◆ **Written request**: Copy the stretch of records from the line containing "Open Jahr dropdown under Angebotsdatum" through the line containing "tap(1121, 236)", word for word, and include only those lines. Omit the pictures from your copy.

◆ **Supplied material**:
################
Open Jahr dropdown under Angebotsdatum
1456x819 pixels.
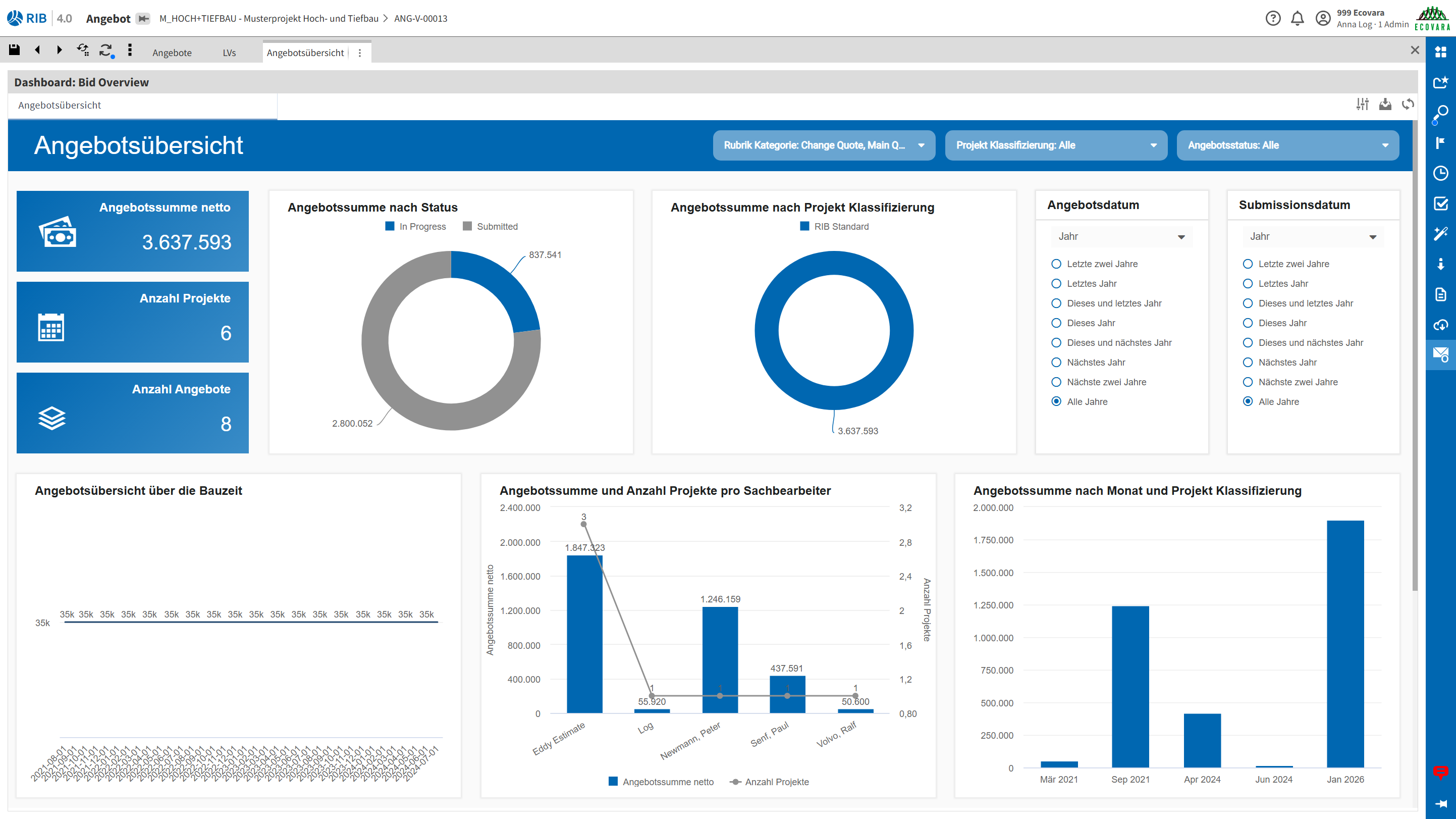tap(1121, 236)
################
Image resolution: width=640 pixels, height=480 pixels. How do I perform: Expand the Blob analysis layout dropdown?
################
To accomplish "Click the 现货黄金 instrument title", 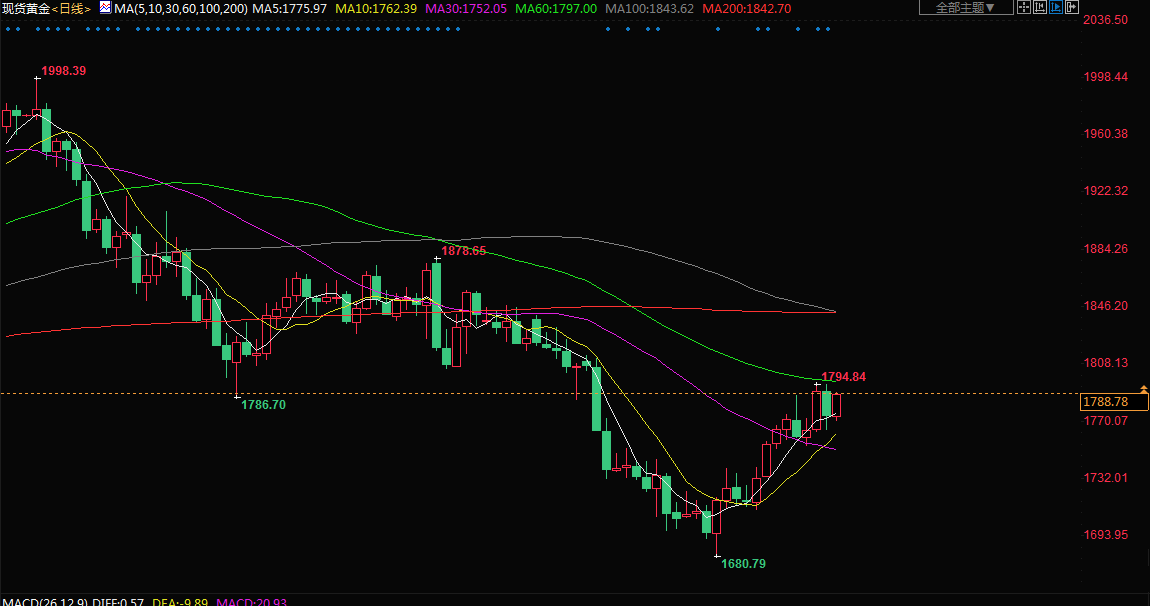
################
◆ **The answer**:
Open Jahr dropdown under Angebotsdatum
1456x819 pixels.
tap(1121, 236)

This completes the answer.